EXERCISE INSTRUCTIONS:
Your output should be the lines of the data that follow, reproduced exactly from the first through the line bearing "Task: Open the Microsoft Learn link".

EXERCISE DATA:
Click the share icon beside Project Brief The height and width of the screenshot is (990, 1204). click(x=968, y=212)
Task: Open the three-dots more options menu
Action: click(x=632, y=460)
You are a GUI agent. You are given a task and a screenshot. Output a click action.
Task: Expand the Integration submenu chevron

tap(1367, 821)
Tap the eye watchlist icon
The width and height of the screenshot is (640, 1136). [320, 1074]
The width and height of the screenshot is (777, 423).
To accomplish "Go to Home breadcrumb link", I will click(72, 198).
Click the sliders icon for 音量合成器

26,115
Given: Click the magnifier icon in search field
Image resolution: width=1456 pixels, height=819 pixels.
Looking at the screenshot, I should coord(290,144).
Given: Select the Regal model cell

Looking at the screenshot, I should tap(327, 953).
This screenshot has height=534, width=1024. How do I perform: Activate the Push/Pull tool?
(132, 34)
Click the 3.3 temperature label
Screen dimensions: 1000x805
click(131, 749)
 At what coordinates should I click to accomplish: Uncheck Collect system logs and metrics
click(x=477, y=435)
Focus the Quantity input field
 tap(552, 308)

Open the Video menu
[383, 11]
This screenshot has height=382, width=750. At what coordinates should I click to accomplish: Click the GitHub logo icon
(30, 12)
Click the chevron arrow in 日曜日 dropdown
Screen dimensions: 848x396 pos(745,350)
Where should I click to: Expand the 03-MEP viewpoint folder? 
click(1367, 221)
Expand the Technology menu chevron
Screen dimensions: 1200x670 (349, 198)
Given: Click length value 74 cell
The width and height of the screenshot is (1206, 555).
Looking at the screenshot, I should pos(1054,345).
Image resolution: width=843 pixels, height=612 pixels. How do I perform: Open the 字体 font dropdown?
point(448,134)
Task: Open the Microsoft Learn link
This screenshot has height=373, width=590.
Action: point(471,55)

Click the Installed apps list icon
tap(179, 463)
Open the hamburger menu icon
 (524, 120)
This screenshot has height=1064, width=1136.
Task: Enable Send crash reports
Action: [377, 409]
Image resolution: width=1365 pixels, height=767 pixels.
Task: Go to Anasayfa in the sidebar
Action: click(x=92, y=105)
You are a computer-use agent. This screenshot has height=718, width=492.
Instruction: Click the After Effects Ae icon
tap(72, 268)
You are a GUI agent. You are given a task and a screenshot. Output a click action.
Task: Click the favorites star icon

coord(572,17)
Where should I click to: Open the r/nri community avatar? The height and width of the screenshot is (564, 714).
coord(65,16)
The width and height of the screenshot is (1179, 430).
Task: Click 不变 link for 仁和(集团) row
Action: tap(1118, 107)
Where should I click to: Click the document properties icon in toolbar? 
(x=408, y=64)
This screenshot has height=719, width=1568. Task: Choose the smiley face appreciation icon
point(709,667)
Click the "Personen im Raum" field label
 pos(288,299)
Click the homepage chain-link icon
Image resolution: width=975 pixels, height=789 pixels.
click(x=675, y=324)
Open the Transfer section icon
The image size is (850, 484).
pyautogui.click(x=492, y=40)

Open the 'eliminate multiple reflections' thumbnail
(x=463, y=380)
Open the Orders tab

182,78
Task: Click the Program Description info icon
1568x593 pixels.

WRITTEN RESPONSE:
Click the share icon beside Project Brief The height and width of the screenshot is (990, 1204). click(x=968, y=212)
Task: Open the three-dots more options menu
Action: click(x=632, y=460)
You are a GUI agent. You are given a task and a screenshot. Output a click action.
Task: Expand the Integration submenu chevron

tap(1367, 821)
Tap the eye watchlist icon
The width and height of the screenshot is (640, 1136). [320, 1074]
The width and height of the screenshot is (777, 423).
To accomplish "Go to Home breadcrumb link", I will click(72, 198).
Click the sliders icon for 音量合成器

26,115
Given: Click the magnifier icon in search field
Image resolution: width=1456 pixels, height=819 pixels.
Looking at the screenshot, I should coord(290,144).
Given: Select the Regal model cell

Looking at the screenshot, I should tap(327, 953).
This screenshot has height=534, width=1024. How do I perform: Activate the Push/Pull tool?
(132, 34)
Click the 3.3 temperature label
Screen dimensions: 1000x805
click(131, 749)
 At what coordinates should I click to accomplish: Uncheck Collect system logs and metrics
click(x=477, y=435)
Focus the Quantity input field
 tap(552, 308)

Open the Video menu
[383, 11]
This screenshot has height=382, width=750. At what coordinates should I click to accomplish: Click the GitHub logo icon
(30, 12)
Click the chevron arrow in 日曜日 dropdown
Screen dimensions: 848x396 pos(745,350)
Where should I click to: Expand the 03-MEP viewpoint folder? 
click(1367, 221)
Expand the Technology menu chevron
Screen dimensions: 1200x670 (349, 198)
Given: Click length value 74 cell
The width and height of the screenshot is (1206, 555).
Looking at the screenshot, I should pos(1054,345).
Image resolution: width=843 pixels, height=612 pixels. How do I perform: Open the 字体 font dropdown?
point(448,134)
Task: Open the Microsoft Learn link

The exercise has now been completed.